Extracted records:
****************

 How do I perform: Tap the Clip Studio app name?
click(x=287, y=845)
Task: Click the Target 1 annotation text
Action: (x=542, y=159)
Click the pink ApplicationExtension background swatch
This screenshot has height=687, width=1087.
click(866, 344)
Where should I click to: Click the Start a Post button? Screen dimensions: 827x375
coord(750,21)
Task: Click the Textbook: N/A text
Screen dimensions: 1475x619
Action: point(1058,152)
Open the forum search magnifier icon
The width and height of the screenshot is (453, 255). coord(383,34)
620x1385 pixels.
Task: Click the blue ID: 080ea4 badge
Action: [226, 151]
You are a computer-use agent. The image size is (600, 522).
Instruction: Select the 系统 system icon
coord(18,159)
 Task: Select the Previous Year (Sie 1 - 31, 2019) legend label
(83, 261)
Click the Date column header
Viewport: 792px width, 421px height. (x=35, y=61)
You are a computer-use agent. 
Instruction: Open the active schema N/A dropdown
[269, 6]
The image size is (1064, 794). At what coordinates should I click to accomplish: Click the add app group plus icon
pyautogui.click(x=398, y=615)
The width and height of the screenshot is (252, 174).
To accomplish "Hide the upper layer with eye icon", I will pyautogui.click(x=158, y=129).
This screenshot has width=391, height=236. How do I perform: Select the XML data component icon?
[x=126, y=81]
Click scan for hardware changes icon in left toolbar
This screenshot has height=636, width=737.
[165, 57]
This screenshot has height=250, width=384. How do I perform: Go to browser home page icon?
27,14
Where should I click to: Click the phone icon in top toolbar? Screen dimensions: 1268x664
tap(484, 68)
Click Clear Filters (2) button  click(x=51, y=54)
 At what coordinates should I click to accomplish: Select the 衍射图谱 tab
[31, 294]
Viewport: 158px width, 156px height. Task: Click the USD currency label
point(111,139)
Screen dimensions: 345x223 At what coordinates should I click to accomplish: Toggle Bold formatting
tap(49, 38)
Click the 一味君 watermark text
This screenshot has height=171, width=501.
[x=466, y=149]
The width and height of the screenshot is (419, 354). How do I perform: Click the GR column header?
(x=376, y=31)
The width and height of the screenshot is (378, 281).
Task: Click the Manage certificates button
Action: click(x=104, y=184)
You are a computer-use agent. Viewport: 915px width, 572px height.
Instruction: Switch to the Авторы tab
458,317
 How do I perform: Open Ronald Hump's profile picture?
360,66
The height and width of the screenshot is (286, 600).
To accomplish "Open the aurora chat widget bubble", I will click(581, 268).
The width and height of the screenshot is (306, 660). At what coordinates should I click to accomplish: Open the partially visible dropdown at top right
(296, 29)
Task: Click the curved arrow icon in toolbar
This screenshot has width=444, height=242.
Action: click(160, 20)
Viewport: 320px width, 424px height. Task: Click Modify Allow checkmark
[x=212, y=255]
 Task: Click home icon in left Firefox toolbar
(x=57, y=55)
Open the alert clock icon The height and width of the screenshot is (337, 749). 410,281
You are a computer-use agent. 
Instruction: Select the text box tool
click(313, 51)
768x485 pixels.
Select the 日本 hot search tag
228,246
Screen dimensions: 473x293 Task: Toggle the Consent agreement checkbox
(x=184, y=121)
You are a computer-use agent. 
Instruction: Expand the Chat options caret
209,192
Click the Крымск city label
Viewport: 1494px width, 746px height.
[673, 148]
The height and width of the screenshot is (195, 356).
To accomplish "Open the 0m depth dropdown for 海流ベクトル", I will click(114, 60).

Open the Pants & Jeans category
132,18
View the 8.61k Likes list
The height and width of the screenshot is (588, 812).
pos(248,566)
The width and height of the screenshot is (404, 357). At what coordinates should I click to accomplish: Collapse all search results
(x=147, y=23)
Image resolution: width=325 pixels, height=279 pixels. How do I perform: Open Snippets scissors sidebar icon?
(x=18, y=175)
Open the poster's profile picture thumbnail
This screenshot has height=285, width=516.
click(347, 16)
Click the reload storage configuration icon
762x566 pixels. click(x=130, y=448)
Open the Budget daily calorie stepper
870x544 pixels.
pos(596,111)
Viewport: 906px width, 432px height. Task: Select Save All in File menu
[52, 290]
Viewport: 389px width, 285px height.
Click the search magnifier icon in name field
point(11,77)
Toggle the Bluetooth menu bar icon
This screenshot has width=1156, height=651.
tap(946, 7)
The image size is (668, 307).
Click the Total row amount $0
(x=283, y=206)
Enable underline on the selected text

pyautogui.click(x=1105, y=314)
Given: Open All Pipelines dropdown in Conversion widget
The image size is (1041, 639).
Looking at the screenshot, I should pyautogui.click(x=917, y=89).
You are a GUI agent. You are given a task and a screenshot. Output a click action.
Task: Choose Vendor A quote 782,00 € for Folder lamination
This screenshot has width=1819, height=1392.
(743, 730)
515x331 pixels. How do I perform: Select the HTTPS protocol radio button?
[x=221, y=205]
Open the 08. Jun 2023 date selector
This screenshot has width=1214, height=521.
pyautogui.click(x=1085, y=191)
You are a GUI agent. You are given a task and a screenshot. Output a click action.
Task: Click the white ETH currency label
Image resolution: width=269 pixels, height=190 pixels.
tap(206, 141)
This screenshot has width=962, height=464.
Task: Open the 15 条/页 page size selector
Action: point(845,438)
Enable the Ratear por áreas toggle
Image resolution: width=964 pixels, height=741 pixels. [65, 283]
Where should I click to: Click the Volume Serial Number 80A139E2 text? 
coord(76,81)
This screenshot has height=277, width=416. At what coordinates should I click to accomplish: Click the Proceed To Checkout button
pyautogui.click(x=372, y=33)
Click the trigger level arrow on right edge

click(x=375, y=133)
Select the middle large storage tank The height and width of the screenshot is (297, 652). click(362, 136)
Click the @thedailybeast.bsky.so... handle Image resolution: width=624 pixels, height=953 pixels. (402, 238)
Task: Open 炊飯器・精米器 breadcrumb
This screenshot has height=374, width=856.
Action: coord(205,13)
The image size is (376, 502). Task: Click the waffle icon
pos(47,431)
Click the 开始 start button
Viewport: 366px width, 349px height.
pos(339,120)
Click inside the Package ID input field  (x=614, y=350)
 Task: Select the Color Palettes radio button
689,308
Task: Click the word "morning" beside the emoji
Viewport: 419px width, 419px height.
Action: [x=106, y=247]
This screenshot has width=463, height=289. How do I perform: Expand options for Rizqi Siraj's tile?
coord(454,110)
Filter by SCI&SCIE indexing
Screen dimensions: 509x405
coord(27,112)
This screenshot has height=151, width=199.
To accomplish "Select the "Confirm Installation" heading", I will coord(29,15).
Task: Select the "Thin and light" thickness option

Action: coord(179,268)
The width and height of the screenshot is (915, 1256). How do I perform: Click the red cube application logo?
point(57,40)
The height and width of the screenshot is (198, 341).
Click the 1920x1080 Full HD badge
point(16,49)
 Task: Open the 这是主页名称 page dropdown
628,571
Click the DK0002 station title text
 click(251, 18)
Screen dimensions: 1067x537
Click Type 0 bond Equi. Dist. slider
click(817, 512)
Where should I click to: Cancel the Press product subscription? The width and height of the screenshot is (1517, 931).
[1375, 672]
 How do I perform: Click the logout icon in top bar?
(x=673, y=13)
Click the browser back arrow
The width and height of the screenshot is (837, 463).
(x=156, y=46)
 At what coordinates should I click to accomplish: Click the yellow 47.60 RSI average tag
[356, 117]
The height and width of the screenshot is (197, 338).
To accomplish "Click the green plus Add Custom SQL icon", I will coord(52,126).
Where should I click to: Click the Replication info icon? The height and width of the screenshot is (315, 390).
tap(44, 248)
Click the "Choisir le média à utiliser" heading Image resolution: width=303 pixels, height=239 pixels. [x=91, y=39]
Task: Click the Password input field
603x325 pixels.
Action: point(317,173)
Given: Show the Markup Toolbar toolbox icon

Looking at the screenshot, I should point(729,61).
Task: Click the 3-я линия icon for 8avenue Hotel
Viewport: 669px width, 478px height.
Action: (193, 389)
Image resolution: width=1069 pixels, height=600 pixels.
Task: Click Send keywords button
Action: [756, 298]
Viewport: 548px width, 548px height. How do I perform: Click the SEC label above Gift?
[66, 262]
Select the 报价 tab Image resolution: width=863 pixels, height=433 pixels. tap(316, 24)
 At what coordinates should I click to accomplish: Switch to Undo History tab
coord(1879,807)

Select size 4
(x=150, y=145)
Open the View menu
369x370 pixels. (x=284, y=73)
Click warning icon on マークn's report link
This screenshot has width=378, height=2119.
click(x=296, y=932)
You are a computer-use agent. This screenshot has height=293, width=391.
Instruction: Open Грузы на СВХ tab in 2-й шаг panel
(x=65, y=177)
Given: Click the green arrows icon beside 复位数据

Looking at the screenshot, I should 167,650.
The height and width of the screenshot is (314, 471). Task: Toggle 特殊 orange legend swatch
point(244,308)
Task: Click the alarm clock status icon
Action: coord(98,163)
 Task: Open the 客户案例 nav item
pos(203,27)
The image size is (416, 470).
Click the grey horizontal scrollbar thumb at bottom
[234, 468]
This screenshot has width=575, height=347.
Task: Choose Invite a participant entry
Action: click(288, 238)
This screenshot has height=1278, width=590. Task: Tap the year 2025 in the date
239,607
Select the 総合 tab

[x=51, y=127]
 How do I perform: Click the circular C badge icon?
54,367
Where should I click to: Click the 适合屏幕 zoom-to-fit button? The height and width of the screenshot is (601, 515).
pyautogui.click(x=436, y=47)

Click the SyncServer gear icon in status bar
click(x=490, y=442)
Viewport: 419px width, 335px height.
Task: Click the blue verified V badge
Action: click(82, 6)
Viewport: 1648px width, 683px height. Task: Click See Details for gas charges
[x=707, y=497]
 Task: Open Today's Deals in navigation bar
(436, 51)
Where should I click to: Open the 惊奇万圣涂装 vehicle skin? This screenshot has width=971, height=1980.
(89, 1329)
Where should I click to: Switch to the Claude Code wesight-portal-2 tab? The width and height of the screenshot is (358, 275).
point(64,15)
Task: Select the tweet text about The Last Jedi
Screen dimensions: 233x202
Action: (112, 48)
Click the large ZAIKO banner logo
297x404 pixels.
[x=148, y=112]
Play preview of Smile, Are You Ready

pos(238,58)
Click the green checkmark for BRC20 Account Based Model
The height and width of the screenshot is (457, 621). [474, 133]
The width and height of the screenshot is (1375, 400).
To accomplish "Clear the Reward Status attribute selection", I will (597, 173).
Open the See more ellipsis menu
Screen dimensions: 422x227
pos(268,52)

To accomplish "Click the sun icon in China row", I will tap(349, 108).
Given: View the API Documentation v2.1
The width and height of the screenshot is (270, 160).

****************

WHAT TO PRODUCE :: Pull every line that holds the string "widget" out of the records.

EXERCISE SOLUTION ::
To accomplish "Open the aurora chat widget bubble", I will click(581, 268).
Given: Open All Pipelines dropdown in Conversion widget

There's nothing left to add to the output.